食道がんは多くの場合、食道の真ん中あたりか、下3分の1の領域に発症します。消化管の外側は一般に「漿膜」と呼ばれる丈夫な膜でおおわれています。この膜があるおかげで、内部で発生したがんが外へ広がりにくくなっています。食道の外膜は繊維質のうすい層で、しかも食道の周囲には気管、肺、大動脈、リンパ系など重要な器官が集中しています。 そのため食道に発生したがんは、他の臓器へ容易に浸潤していきます。
がんが大きくなり、周囲へ広がれば広がるほど、他の器官に転移する確率も高くなります。 そして、がん細胞が血流に乗って運ばれると、肺、肝臓、骨などに転移します。
このほか、リンパ系づたいに転移が進むと、原発病巣から離れたリンパ節やその周辺にも、 転移が「飛び火」することがあります。

このように、食道がんは他の早期に非常に、浸潤・転移しやすいことから、 早期に発見できるかどうかで、治療後の回復状態のよしあしが大きく変わってきます。

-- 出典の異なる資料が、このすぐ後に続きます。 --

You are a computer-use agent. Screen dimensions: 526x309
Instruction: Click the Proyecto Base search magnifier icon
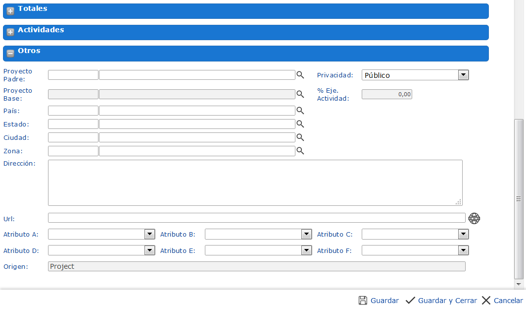tap(300, 94)
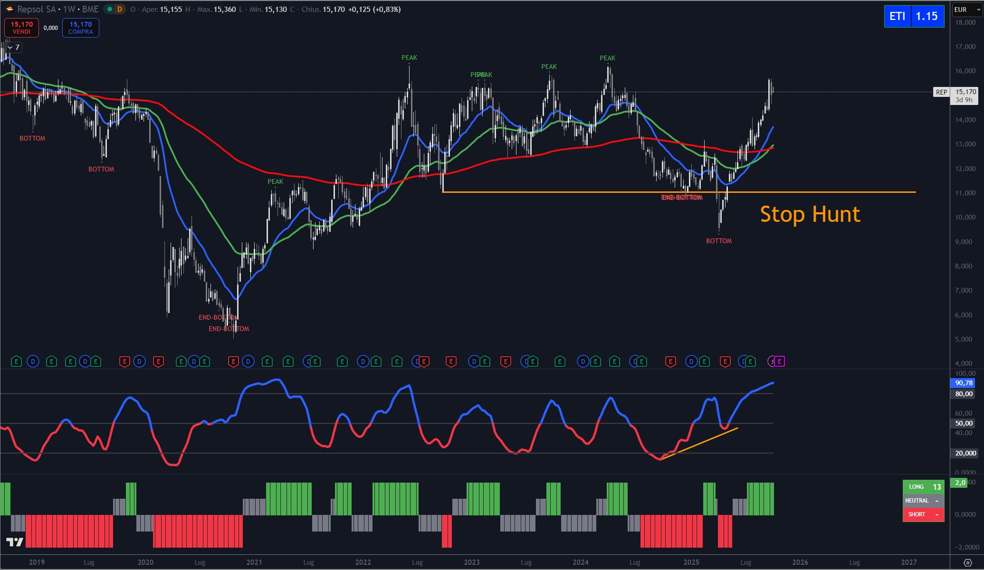Select the orange horizontal support line
The image size is (984, 570).
pos(570,192)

食道がんは食道をつくっているどの細胞ががん化したかによって、次の2つに大別されます。

扁平上皮がん

第1は「扁平上皮がん」です。食道の内部にある粘膜層をつくっている細胞は扁平上皮細胞と呼ばれ、 日本における食道がん全体の90パーセント以上がこの部分に発生します。

腺がん

第2は、粘液を分泌する腺に生じる「腺がん」です。 日本では全体の10パーセント以下ですが、がん細胞の構造の違いにより、 腺扁平上皮がん、肉腫、メラノーマ(悪性黒色腫)、プラズマ細胞腫などに分けられます。 また、食道のどの部分に発生したかによって、 「頸部食道がん」「胸部食道がん」「腹部食道がん」の3つに大別され、治療法もそれぞれ異なってきます。